15世紀半ば、中央では戦国争乱の幕開けとなる応仁の乱がはじまる。
大内氏の軍勢催促を受けた原田氏は、波多江・小金丸以下を率いて上洛し、
数度の合戦において軍功を挙げたので、同族すべての所領を加増された。
乱の前後より九州への侵攻を本格化した大内氏は、筑前・豊前の大友・少弐勢力を駆逐して勢力を拡張。

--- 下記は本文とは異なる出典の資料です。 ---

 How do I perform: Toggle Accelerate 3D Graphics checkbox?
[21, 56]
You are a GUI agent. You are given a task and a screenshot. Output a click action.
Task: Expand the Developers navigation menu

16世紀前半、幕府の要請によって大内氏と大友氏が和睦すると、志摩郡も大友領に帰したので、
志摩郡政所となる柑子岳城には、大友一族の臼杵氏が入って統治を代任した。
臼杵氏は志摩郡衆と与力関係を結び、郡内における大友方の求心的軍事力を構築。
同じく大友氏勢力圏内にあった怡土郡高祖城・原田氏は反大友方に寝返ることが多く、
そのたびに臼杵氏率いる志摩郡衆らと敵対、激しい抗争を繰り返した。
16世紀後半には、薩摩国の島津氏との戦いで大敗を喫した大友氏が急速に勢力を衰退させたため、
ついには原田氏が志摩勢を制圧して怡土・志摩の両郡を掌中に収める。
しかし原田氏の両郡統治の期間は短く、豊臣秀吉の九州征伐を前に所領のすべてを没収された。
秀吉の全国統一を果たした後は、糸島地域を含む筑前国は小早川隆景の領するところとなった。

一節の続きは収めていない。